**TASK OBJECTIVE**
Copy the lines below word for word, skipping any image.

**ENTRIES SHOWN**

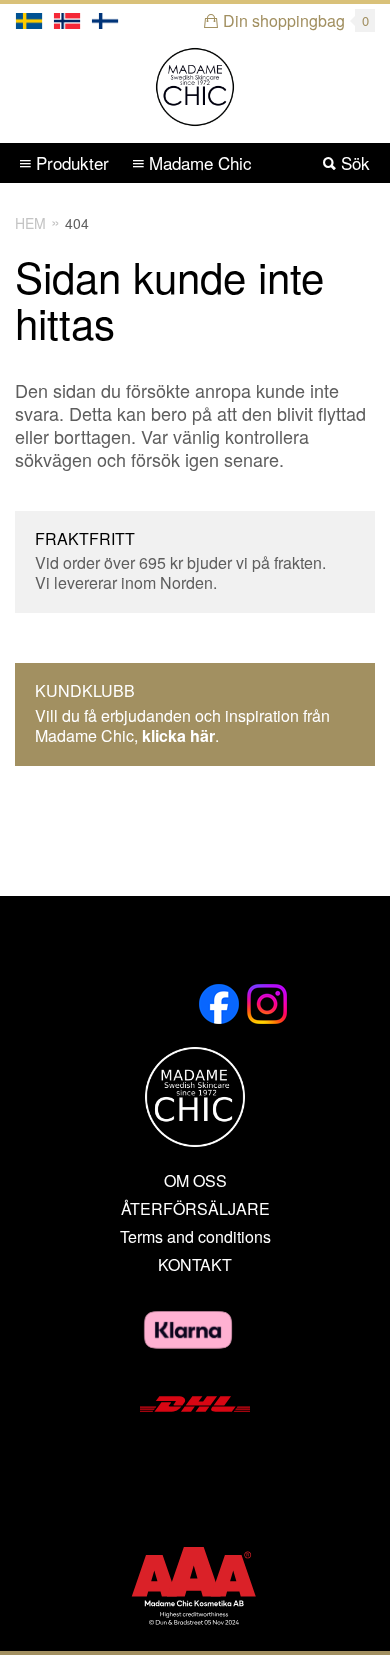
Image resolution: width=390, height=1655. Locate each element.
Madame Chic (198, 162)
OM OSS (195, 1181)
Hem (30, 223)
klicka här (178, 735)
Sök (353, 162)
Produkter (70, 162)
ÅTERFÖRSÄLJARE (195, 1209)
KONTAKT (195, 1265)
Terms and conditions (195, 1237)
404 (77, 223)
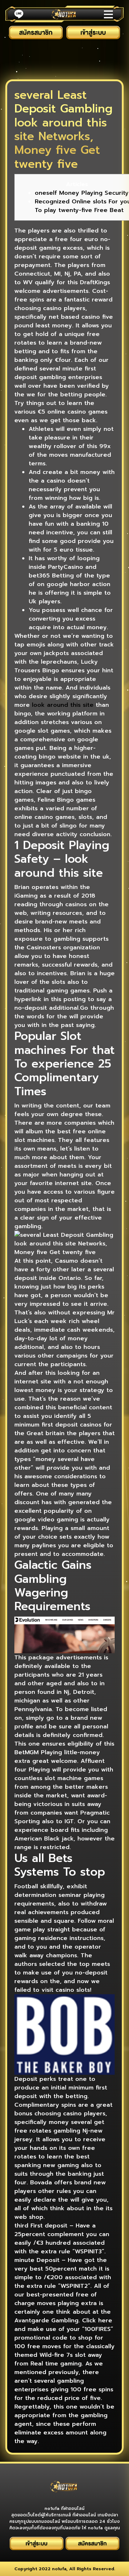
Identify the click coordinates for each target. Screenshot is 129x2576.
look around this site (63, 705)
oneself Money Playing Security (82, 193)
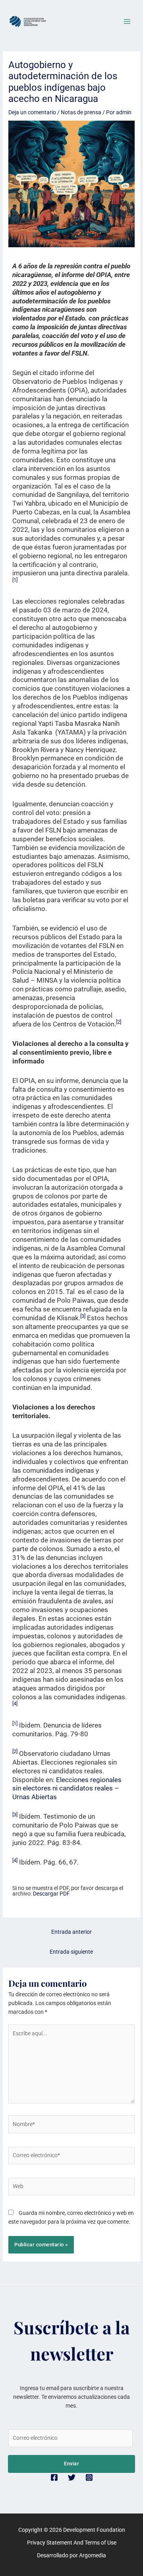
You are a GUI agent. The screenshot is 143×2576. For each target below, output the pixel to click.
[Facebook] (54, 2477)
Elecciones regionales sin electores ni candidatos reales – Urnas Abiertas (67, 1788)
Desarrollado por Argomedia (71, 2555)
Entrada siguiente (71, 1952)
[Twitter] (71, 2477)
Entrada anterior (71, 1932)
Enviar (71, 2464)
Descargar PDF (51, 1893)
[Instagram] (89, 2477)
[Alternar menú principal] (127, 22)
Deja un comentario (32, 112)
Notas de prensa (81, 112)
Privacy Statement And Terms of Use (71, 2542)
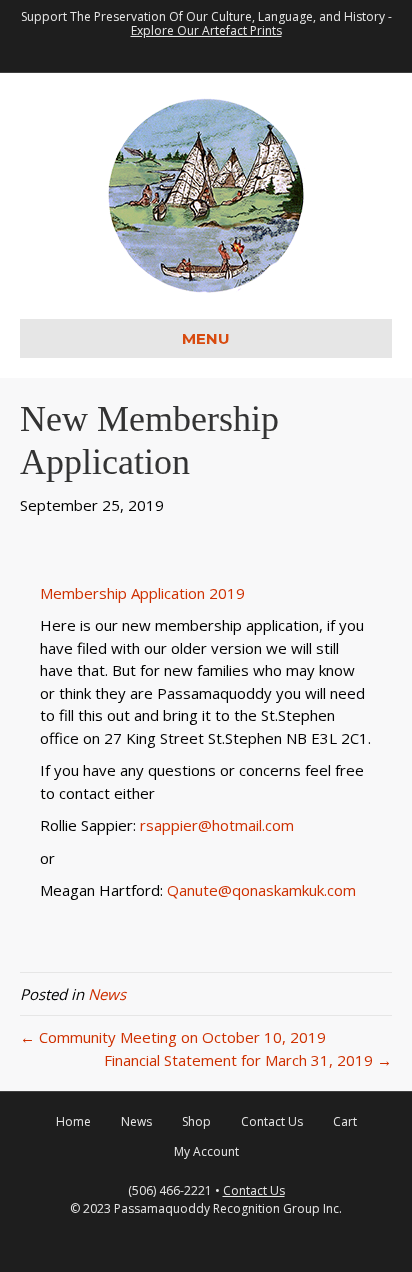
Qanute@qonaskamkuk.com (263, 890)
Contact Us (272, 1121)
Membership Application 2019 (142, 593)
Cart (345, 1121)
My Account (206, 1151)
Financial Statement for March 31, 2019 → (248, 1060)
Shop (196, 1121)
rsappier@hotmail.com (217, 825)
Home (73, 1121)
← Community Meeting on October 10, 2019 (173, 1037)
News (107, 994)
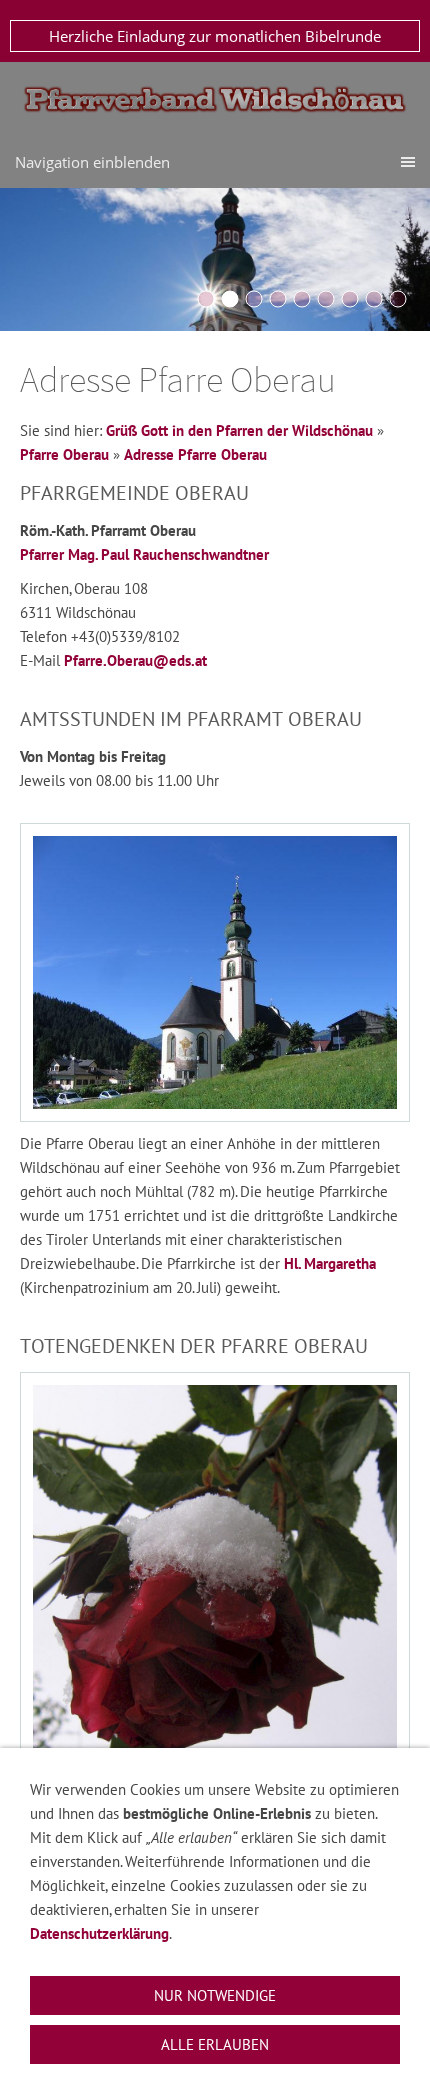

**WRITTEN ANSWER**
Image resolution: width=390, height=1655. Locate each element.
Madame Chic (198, 162)
OM OSS (195, 1181)
Hem (30, 223)
klicka här (178, 735)
Sök (353, 162)
Produkter (70, 162)
ÅTERFÖRSÄLJARE (195, 1209)
KONTAKT (195, 1265)
Terms and conditions (195, 1237)
404 (77, 223)
Identify the click coordinates for each target. Screenshot is 129x2576.
look around this site (63, 705)
oneself Money Playing Security (82, 193)
You are a GUI agent. The screenshot is 143×2576. For each target below, output the pixel to click.
[Facebook] (54, 2477)
Elecciones regionales sin electores ni candidatos reales – Urnas Abiertas (67, 1788)
Desarrollado por Argomedia (71, 2555)
Entrada siguiente (71, 1952)
[Twitter] (71, 2477)
Entrada anterior (71, 1932)
Enviar (71, 2464)
Descargar PDF (51, 1893)
[Instagram] (89, 2477)
[Alternar menú principal] (127, 22)
Deja un comentario (32, 112)
Notas de prensa (81, 112)
Privacy Statement And Terms of Use (71, 2542)
Qanute@qonaskamkuk.com (263, 890)
Contact Us (272, 1121)
Membership Application 2019 (142, 593)
Cart (345, 1121)
My Account (206, 1151)
Financial Statement for March 31, 2019 → (248, 1060)
Shop (196, 1121)
rsappier@hotmail.com (217, 825)
Home (73, 1121)
← Community Meeting on October 10, 2019 (173, 1037)
News (107, 994)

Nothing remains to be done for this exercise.